(Location data for words and elements)
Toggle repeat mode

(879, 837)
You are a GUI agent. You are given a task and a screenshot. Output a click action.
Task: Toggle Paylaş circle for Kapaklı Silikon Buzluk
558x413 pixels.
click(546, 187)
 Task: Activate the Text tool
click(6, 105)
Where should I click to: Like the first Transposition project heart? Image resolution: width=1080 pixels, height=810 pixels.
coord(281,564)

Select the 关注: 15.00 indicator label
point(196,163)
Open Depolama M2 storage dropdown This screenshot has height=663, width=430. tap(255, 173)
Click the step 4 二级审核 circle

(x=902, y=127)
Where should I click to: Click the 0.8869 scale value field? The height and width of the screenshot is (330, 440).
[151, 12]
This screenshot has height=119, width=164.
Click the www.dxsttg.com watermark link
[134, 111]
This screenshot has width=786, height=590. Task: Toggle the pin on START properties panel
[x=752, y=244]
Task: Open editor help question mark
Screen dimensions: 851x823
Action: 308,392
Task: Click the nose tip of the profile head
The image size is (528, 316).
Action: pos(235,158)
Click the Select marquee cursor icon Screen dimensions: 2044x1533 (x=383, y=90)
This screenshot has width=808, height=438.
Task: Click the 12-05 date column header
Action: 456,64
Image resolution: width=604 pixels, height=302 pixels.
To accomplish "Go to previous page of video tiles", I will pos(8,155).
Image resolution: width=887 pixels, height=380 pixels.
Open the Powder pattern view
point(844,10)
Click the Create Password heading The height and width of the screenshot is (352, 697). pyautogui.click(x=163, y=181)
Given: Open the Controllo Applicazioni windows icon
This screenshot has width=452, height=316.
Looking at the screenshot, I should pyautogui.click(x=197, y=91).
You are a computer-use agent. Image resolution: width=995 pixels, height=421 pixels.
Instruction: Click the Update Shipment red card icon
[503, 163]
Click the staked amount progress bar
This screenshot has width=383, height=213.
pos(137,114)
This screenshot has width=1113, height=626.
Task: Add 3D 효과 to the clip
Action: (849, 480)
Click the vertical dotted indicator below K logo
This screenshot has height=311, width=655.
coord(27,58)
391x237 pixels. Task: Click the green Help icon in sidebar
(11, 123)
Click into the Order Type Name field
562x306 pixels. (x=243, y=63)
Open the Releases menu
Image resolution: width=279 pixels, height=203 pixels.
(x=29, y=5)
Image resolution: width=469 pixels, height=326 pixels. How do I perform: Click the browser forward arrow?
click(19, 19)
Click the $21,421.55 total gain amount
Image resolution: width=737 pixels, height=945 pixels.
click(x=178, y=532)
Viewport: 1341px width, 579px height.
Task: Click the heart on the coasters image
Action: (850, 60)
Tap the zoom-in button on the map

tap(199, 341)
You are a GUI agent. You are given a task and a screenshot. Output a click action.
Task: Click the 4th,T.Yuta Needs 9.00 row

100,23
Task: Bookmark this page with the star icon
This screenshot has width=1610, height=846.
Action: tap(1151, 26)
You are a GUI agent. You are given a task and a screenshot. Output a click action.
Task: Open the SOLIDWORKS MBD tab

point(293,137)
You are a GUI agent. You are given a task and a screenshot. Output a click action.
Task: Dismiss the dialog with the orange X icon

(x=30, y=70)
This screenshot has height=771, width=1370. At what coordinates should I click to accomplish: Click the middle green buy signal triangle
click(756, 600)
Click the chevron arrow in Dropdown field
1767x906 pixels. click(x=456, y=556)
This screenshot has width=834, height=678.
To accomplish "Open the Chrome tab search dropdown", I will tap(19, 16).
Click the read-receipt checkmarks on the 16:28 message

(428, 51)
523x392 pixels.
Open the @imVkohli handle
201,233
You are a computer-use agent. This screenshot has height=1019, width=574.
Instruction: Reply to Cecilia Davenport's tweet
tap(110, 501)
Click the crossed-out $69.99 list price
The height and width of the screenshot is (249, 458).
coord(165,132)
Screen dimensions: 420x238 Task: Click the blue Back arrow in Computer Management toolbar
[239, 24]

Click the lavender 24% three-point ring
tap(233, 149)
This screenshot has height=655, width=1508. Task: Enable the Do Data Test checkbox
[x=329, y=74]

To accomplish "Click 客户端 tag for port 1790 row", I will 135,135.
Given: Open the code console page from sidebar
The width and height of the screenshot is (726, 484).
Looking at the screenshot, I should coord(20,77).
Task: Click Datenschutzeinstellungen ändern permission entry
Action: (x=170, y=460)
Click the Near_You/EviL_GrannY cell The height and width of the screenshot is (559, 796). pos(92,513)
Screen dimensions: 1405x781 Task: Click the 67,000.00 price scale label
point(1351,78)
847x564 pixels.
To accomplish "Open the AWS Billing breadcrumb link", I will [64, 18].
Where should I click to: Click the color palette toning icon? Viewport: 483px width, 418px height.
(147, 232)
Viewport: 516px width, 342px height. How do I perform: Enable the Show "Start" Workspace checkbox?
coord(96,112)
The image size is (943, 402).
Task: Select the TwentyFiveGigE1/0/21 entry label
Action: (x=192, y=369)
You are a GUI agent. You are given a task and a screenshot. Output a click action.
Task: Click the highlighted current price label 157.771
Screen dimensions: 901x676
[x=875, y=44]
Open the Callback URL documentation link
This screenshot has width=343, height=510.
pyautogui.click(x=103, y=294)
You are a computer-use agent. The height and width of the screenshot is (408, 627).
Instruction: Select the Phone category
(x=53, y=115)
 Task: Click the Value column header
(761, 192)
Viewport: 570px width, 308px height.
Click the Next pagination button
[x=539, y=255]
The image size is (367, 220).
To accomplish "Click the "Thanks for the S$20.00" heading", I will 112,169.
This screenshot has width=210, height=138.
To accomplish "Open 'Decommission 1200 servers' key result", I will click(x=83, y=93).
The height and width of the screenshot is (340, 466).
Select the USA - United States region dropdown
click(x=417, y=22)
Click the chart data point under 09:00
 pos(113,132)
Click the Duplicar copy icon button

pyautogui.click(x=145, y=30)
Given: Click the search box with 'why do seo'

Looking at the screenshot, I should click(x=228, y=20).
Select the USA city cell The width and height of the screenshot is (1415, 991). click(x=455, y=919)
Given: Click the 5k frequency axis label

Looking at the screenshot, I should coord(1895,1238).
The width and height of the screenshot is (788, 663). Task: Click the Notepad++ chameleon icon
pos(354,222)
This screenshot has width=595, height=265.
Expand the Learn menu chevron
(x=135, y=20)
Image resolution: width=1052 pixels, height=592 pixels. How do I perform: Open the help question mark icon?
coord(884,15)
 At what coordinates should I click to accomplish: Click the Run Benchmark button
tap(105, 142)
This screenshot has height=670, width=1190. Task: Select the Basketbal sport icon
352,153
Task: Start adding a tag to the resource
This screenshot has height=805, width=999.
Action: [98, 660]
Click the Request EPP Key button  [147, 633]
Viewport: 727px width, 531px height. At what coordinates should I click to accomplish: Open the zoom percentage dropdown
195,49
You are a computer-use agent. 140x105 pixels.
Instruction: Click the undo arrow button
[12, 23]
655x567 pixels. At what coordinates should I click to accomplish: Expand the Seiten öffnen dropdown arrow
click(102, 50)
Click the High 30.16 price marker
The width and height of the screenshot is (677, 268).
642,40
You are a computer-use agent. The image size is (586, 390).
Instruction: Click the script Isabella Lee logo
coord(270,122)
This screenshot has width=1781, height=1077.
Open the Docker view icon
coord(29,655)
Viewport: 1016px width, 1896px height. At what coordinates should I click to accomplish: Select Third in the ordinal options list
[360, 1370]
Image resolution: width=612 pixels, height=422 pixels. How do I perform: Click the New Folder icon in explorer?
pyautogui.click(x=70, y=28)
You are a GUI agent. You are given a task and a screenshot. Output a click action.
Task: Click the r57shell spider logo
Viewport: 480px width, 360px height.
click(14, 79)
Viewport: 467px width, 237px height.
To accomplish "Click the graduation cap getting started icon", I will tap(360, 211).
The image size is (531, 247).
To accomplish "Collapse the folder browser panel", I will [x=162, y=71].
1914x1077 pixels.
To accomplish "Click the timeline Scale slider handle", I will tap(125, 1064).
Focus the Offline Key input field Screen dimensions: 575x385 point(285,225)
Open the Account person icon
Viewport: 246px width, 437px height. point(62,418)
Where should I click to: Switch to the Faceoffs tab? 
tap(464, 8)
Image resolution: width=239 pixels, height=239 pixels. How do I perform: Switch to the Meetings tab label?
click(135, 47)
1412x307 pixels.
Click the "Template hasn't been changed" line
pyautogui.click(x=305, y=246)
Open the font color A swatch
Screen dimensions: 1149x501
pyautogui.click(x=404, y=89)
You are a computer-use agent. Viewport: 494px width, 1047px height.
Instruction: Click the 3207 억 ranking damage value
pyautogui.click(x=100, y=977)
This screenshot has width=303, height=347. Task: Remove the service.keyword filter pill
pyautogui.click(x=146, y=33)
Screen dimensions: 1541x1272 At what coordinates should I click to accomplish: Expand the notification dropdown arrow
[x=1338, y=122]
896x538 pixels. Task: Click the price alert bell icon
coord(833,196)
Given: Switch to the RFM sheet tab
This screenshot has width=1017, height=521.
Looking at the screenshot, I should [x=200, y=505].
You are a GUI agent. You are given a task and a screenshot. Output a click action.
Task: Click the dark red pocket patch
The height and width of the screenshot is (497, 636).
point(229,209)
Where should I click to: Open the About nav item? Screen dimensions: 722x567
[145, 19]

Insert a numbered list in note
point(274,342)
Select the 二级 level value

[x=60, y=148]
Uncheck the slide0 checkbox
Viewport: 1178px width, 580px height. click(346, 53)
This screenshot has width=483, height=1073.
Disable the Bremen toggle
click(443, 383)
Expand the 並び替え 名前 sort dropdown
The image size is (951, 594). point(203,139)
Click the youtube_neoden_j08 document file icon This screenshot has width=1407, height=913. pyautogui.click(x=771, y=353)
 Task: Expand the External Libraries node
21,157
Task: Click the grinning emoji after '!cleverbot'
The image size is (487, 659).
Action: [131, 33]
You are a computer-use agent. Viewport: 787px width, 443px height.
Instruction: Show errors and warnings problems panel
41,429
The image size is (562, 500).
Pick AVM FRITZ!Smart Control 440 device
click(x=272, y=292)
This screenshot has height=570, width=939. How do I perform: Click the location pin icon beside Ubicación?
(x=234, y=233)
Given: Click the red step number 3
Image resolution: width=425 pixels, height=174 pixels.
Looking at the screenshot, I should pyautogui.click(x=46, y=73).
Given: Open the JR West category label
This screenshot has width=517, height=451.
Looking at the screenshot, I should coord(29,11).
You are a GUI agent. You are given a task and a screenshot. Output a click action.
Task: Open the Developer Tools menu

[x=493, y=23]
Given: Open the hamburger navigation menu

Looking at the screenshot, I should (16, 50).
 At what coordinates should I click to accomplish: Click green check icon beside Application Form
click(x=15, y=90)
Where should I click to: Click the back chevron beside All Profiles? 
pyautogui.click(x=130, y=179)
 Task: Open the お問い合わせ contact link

## EXERCISE BRIEF
Render the part of the entries that opens with the line containing "The width and height of the screenshot is (788, 663)." and closes with the line containing "Click the Request" as a numbered list, one line per item, with both of those lines included and any blank lines left out.

## RESULT
1. The width and height of the screenshot is (788, 663). Task: Click the Notepad++ chameleon icon
2. pos(354,222)
3. This screenshot has width=595, height=265.
4. Expand the Learn menu chevron
5. (x=135, y=20)
6. Image resolution: width=1052 pixels, height=592 pixels. How do I perform: Open the help question mark icon?
7. coord(884,15)
8.  At what coordinates should I click to accomplish: Click the Run Benchmark button
9. tap(105, 142)
10. This screenshot has height=670, width=1190. Task: Select the Basketbal sport icon
11. 352,153
12. Task: Start adding a tag to the resource
13. This screenshot has height=805, width=999.
14. Action: [98, 660]
15. Click the Request EPP Key button  [147, 633]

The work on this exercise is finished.